Flamby to the Moon

Vous savez quoi ? J’ai bien les boules. Pas tout le temps, précisons-le. J’alterne entre pics d’idéalisme immatures et grosse rage intériorisée, deux élans tout aussi stériles puisqu’ils ne me mènent absolument nulle part si ce n’est dans les bras dodus de l’apéritif. Pourquoi j’ai les boules ? Je vous explique : depuis toujours, deux catcheurs chevronnés s’affrontent dans ma tête. Walker Clairvoyance et Mister No See. Walker Clairvoyance est énorme. Un bestiaux de deux mètres sur deux rapide comme Son Goku au sommet de son art. Il a toujours été là, tous réflexes dehors, à m’alerter sur la vraie nature des uns et des autres, ou l’absurdité des choses. Mais comme je n’aime pas trop qu’on fasse caca sur mon ring mental en permanence, j’ai très vite décidé de parier sur Mister No See. Mister No See fait beaucoup de bruit et maîtrise l’art de l’illusion à l’américaine.

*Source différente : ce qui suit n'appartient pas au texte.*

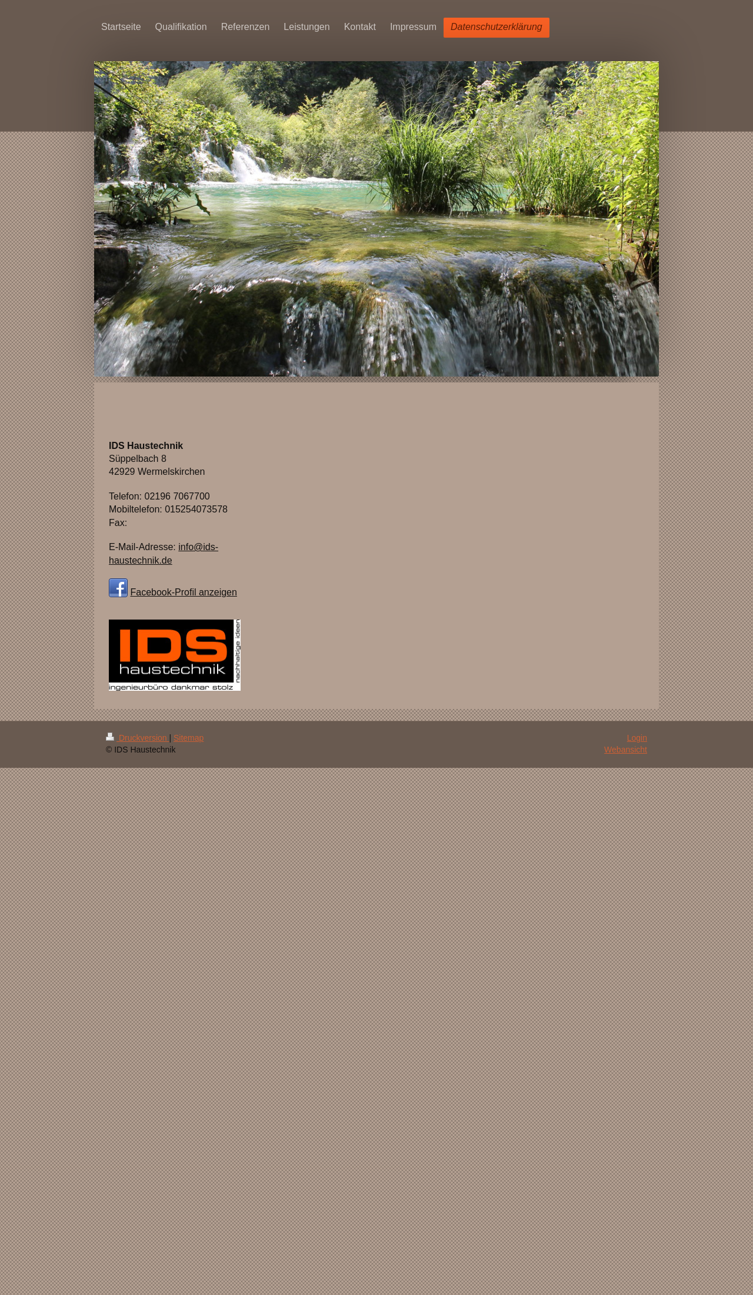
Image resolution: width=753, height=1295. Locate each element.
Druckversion (137, 738)
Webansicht (625, 749)
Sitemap (189, 738)
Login (637, 738)
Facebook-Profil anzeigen (183, 592)
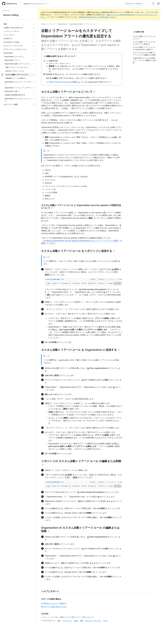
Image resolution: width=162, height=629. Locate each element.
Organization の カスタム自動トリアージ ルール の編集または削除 (80, 529)
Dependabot (62, 24)
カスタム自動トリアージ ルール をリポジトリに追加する (78, 251)
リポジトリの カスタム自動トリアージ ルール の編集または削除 (81, 462)
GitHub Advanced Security (60, 82)
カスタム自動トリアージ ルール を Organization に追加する (80, 350)
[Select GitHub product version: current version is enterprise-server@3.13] (36, 3)
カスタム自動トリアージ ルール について (68, 91)
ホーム (6, 10)
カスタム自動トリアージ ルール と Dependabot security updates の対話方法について (81, 207)
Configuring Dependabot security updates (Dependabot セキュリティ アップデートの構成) (80, 240)
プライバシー (67, 621)
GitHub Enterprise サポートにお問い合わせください (97, 17)
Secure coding (11, 14)
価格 (81, 621)
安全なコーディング (48, 24)
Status (76, 621)
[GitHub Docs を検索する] (138, 3)
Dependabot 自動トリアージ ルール (82, 24)
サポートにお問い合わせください (54, 607)
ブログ (105, 621)
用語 (59, 621)
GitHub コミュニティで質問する (53, 603)
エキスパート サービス (93, 621)
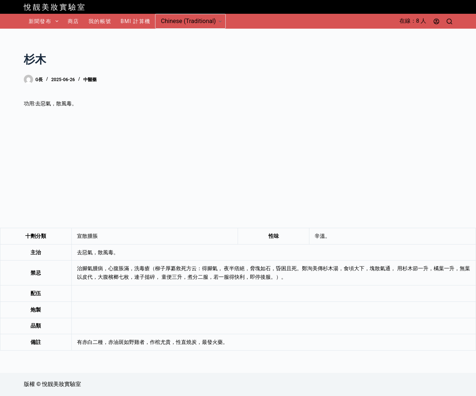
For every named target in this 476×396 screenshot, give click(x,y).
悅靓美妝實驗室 (55, 7)
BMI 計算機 (135, 21)
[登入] (436, 21)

Il a donc réussi année après année à m’embarquer dans des épisodes que je savais pourris d’avance, en vertu de mon adage personnel, « Plutôt crever que d’admettre que la vie n’est pas un délicat pet de licorne flottant sur une partition de rires d’enfants« . Malheureusement, depuis quelques années, j’ai bien du mal à l’aider à récupérer entre deux combats, alors que Walker Clairvoyance, lui, tabasse sans même avoir besoin d’un changement de slip. Ça m’énerve. J’ai pas envie de finir dépitée et aigrie. Je veux que mes posters fluo et mes pin’s à paillettes tapissent le plus longtemps possible mon cerveau. Le problème, c’est que quand ton champion perd tous ses matchs, tu finis par ne plus trop croire en sa victoire finale. Je vois d’ici Walker Clairvoyance brandir sa ceinture du WWE Championship sous le nez de mon poulain en bavant : « Ha ha ha haaa ! Tu croyais m’enterrer ? Tu te fourrais le tampon dans l’oeil, infâme petite merde. » Et Mister No See de se voir immédiatement surnommé « Flamby to the Moon » par la presse sportive en raison de sa mollitude bisounoursienne longue durée. Donc j’ai les boules, je suis fatiguée et j’écoute beaucoup de hachipéachopé pour extérioriser. Fin de l’histoire.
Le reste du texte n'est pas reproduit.